Cranberry Recipe for Dogs
If your pet does not like cranberries but you want to offer him some because of their many health benefits, you can incorporate some in his food. Here is a dog-friendly recipe you can do with cranberries:
Vegan Pumpkin Cranberry Dog Cookies
- In a blender, pulse a piece of fresh ginger and half a cup of water until the mixture is smooth.
- Add one cup of fresh cranberries into the mixture. Pulse a bit more until you see only small pieces of berry.
- In a mixer, pour the ginger and cranberry mixture then add a cup of pumpkin puree.
- Put in half a cup of melted coconut oil and around 1/4 cup of flax seed previously combined with half a cup of warm water.
- If you have cinnamon, you can also add around 2 teaspoons into the mixture. Pulse until everything is well-combined.
- Put 4 cups of rolled oats into the mixture. Stir nicely before adding 2 cups of whole wheat flour then 2 tablespoons of baking soda. Combine well.
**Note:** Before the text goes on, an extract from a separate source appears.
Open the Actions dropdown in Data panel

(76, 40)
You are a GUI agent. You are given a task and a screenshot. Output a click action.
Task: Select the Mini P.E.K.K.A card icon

- Gradually add 2 cups of brown rice flour while stirring the mixture. It should have a thick consistency.
- Roll out the dough in a lightly floured surface.
- Cut using cookie cutter of your choice.
- Place on a baking tray. Bake in a preheated oven at 350°F for 15-20 minutes.
As a rule in feeding anything to dogs, practice moderation to prevent problems such as gastrointestinal upset. If this is the first time your dog tries cranberries, observe how he reacts to them. Any new food in their diet can cause dogs to display symptoms like diarrhea and vomiting. If anything like this occurred, don’t give him cranberries again.